Die Zahl der Coronavirus-Todesopfer und der Infizierten in Italien ist erneut rasant angestiegen. 793 Todesopfer wurden am Samstag in ganz Italien gemeldet - so viele wie nie zuvor innerhalb eines Tages. Die Bilanz der Todesopfer kletterte damit auf 4.825 Personen, teilte der Zivilschutz in Rom mit. Die Zahl der Infizierten stieg auf 42.681.

Hotspot Lombardei

Allein in der Lombardei, der von der Coronavirus-Epidemie am stärksten betroffenen italienischen Region, ist die Zahl der Todesopfer am Samstag um 546 Personen gestiegen. Damit kletterte die Zahl der dortigen Todesopfer seit Beginn der Epidemie am 20. Februar auf 3.095. Noch nie war die Zahl der Toten bisher an einem Tag in der norditalienischen Region so stark gewachsen.

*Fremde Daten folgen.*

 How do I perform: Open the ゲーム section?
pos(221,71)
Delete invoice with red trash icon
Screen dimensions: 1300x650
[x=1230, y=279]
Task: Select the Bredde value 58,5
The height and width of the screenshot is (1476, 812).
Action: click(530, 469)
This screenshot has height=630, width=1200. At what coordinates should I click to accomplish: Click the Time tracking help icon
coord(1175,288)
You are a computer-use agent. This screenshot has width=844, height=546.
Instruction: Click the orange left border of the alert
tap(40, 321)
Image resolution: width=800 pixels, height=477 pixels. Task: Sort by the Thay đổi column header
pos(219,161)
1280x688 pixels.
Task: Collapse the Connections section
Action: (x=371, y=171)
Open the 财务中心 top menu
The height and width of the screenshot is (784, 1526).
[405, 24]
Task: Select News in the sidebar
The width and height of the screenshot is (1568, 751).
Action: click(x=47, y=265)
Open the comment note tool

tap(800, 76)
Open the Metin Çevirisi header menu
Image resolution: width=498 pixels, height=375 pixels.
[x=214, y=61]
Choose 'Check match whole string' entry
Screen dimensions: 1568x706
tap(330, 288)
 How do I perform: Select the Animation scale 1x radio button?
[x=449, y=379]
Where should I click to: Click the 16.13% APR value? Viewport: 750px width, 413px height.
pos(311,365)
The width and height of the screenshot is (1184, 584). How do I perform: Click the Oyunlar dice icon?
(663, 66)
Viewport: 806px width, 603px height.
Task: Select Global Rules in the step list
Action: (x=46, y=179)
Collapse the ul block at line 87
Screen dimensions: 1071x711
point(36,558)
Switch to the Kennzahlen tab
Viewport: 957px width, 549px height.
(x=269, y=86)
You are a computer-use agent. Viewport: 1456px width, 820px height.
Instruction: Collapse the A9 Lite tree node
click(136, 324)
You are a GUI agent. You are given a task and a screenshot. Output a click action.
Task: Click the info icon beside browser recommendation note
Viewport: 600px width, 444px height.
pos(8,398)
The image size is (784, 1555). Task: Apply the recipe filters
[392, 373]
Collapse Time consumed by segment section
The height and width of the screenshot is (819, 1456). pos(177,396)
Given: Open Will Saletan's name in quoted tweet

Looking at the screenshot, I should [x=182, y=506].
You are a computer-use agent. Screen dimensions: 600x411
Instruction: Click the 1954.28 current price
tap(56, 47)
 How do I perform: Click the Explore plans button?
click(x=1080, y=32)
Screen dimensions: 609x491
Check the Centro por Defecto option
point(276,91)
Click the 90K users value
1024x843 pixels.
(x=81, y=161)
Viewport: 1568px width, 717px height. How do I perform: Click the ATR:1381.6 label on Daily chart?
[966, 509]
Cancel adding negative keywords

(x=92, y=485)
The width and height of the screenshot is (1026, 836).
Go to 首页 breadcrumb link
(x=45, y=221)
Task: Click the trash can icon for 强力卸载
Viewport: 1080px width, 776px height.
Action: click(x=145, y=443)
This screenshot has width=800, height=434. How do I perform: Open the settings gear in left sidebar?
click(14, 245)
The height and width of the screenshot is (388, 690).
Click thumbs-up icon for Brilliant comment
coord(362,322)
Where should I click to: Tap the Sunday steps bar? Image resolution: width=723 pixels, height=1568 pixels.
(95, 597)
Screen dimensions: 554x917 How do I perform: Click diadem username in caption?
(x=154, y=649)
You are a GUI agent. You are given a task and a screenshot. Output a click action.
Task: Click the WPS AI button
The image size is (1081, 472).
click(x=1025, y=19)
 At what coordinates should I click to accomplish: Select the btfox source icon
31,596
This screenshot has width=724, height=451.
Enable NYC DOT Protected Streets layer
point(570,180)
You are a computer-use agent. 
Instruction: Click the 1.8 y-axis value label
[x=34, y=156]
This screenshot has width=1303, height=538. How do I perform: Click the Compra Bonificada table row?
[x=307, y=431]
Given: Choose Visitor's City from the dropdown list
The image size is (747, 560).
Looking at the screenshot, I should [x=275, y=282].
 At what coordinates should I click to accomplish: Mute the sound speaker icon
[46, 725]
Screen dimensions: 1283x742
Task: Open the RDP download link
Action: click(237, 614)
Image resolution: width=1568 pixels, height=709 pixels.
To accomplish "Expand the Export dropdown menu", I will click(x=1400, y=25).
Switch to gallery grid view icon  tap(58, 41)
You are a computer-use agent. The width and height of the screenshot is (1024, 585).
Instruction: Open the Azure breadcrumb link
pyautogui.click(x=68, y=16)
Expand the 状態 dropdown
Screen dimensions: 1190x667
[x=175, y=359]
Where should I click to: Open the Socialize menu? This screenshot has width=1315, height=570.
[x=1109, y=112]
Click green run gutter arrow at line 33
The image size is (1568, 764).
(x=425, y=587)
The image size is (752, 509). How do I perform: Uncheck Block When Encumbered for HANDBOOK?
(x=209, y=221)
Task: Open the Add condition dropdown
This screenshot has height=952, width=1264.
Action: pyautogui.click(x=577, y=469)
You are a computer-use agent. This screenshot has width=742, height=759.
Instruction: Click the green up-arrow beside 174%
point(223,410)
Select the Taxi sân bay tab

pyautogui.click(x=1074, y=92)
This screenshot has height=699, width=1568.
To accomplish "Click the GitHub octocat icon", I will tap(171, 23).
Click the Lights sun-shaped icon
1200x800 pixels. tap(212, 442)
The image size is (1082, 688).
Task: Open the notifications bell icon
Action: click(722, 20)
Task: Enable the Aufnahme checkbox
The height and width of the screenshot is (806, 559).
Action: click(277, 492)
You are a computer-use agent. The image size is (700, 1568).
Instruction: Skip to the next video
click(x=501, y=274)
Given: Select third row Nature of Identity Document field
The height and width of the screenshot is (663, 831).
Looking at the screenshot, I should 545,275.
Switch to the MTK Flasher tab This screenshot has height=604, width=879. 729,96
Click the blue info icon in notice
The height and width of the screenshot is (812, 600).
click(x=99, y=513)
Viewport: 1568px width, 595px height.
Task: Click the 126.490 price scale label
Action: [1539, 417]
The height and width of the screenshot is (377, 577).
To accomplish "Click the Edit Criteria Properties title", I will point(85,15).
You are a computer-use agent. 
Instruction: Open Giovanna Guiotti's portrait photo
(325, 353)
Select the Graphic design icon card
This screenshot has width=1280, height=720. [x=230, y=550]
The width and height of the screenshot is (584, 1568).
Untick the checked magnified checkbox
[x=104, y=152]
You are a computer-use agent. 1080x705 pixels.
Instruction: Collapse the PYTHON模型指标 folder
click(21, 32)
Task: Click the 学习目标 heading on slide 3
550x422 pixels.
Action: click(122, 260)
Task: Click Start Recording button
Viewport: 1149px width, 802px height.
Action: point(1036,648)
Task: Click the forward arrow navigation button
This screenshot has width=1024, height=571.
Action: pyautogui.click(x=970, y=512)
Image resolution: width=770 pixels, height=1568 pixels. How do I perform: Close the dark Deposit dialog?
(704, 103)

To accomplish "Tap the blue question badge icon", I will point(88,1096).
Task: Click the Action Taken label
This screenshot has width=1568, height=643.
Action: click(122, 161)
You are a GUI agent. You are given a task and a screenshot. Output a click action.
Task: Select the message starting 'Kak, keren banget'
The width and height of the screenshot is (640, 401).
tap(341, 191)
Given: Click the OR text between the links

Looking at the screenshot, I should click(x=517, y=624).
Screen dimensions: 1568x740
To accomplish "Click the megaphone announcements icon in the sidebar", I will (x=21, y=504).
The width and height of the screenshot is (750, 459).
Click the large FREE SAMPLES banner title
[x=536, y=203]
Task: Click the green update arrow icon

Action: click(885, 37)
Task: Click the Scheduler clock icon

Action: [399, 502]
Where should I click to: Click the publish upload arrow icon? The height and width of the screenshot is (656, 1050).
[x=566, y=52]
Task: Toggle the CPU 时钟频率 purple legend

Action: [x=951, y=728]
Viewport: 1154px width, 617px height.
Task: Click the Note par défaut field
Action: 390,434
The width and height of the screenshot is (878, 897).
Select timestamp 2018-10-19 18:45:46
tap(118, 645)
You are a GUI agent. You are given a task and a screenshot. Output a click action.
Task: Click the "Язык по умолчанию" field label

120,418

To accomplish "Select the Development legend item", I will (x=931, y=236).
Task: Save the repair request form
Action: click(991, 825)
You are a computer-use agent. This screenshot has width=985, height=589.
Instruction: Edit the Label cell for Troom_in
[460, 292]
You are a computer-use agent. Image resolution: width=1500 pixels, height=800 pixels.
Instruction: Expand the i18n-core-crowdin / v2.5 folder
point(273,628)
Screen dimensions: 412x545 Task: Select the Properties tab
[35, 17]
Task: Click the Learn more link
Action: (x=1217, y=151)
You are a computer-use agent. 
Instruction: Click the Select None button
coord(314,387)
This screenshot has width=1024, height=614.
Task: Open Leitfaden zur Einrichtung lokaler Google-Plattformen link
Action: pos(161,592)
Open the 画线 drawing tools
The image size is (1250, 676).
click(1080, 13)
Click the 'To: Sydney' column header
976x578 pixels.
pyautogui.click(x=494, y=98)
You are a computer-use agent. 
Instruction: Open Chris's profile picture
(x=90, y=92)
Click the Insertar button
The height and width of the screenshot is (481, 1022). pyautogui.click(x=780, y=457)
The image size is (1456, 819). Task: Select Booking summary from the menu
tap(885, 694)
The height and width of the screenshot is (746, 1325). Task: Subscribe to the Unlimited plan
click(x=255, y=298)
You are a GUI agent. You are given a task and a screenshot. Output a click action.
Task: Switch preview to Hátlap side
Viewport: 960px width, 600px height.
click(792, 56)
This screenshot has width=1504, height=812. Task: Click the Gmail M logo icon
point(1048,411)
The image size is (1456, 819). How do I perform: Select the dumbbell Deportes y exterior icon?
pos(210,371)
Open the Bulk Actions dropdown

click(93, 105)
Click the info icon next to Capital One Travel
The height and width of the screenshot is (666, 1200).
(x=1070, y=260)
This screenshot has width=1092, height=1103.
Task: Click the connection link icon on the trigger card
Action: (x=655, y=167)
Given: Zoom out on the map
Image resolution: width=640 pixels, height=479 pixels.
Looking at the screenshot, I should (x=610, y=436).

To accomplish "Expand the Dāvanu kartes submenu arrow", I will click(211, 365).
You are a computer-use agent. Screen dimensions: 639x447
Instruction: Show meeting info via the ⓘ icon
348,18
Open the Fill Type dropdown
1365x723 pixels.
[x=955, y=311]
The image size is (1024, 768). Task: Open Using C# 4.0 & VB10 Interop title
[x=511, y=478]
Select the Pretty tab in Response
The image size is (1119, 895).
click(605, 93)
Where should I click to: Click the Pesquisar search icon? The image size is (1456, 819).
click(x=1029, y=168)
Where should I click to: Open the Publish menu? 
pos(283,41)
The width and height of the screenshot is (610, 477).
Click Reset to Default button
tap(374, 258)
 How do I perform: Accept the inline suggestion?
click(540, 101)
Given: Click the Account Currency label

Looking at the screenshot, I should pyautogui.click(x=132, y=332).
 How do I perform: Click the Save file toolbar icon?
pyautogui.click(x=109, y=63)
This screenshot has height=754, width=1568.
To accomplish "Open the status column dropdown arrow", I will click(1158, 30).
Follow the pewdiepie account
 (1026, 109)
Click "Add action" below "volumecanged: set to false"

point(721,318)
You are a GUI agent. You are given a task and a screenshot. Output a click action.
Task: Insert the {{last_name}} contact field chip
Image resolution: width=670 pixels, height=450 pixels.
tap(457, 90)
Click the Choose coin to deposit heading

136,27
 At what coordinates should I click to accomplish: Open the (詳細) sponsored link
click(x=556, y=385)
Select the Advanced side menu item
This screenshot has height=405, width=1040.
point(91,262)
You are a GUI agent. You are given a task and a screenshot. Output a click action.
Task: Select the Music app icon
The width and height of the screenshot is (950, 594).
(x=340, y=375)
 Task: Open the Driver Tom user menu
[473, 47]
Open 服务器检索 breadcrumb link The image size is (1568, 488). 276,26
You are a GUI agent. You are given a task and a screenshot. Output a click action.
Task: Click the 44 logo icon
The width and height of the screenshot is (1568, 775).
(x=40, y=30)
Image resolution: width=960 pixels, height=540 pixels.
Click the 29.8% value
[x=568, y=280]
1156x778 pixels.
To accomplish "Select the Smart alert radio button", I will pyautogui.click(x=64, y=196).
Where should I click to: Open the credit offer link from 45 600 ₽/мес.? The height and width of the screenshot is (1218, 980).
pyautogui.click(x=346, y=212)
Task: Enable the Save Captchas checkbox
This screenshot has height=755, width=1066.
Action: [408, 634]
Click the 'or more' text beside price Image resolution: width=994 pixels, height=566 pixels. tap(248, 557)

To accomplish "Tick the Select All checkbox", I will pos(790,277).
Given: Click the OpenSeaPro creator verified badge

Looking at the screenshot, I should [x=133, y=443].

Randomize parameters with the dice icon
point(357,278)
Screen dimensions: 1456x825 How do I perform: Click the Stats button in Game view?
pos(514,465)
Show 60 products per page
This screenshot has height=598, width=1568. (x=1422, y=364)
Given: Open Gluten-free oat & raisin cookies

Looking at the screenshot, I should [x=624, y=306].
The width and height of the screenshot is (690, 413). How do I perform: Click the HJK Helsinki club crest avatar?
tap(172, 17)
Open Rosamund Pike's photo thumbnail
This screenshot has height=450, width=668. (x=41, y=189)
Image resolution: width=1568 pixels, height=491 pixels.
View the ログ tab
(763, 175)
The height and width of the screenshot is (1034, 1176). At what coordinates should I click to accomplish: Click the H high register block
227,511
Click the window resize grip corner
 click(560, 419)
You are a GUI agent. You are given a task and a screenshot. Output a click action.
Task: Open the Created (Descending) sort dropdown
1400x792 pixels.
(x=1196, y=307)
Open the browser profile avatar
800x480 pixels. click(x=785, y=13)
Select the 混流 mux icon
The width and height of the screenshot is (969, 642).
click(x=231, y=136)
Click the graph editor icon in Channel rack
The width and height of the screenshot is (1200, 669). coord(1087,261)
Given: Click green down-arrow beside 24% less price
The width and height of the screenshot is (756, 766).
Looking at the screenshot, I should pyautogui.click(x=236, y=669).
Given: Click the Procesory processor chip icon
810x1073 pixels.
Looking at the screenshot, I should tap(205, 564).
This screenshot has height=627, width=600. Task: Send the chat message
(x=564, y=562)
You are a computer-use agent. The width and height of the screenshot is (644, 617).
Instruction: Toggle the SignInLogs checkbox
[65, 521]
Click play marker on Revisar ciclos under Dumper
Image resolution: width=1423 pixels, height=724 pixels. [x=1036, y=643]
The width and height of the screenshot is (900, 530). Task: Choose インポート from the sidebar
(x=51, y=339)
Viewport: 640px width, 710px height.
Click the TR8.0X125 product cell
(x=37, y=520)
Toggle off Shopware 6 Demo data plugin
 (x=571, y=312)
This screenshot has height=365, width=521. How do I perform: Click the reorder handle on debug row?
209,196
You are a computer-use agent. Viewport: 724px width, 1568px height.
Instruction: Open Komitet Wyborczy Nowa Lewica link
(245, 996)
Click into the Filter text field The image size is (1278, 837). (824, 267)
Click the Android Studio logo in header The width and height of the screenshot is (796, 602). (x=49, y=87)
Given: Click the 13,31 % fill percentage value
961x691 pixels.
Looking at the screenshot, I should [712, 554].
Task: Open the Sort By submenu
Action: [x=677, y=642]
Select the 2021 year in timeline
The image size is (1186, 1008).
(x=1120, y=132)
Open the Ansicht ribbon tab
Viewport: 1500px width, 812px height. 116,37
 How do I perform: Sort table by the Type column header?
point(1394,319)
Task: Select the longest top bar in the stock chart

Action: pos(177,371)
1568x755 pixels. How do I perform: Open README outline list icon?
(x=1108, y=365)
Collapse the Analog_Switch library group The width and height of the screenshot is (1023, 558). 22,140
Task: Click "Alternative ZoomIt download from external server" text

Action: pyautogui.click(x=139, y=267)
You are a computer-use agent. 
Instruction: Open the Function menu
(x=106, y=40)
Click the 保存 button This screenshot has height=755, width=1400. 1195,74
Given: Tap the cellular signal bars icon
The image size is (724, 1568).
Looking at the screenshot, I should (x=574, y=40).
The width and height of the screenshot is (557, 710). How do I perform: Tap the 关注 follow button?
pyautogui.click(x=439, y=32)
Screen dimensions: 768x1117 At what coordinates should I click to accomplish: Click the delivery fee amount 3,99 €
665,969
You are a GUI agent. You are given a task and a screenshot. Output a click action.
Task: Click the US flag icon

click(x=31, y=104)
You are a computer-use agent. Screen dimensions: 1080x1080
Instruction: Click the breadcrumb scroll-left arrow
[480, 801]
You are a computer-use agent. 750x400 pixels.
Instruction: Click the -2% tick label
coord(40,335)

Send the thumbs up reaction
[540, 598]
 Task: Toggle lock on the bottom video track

Wie der lombardische Gesundheitsbeauftragte Giulio Gallera in Mailand mitteilte, stieg die Zahl der Infizierten an einem Tag um 3.251 auf insgesamt 25.515 Personen. 8.258 Menschen liegen im Krankenhaus, 1.093 Personen befinden sich auf der Intensivstation.

13. und 14. Tag "am härtesten"

Bergamo und Brescia sind die am stärksten betroffenen lombardischen Städte, gefolgt von Cremona. In der lombardischen Hauptstadt Mailand wurden 4.672 Infizierte gemeldet, 868 mehr als am Freitag.

"Die Experten hatten uns gesagt, dass der 13. und der 14 Tag nach dem Inkrafttreten der restriktiven Vorbeugungsmaßnahmen die härtesten sein würden, und sie hatten Recht. Die Zahlen bezeugen, dass die Epidemie stark wächst", sagte Gallera.

Mailänder Bürgermeister: "Müssen durchhalten"

Der Mailänder Bürgermeister Giuseppe Sala rief in einem Video seine Mitbürger zum Durchhalten in Zeiten der Coronavirus-Krise auf. Mailand sei bisher nicht so stark wie andere Städte der Lombardei von der Seuche betroffen. "Wir müssen durchhalten, denn der Zusammenbruch einer Stadt mit 1,4 Millionen Einwohnern wäre ein Desaster für das Gesundheitssystem", so Sala.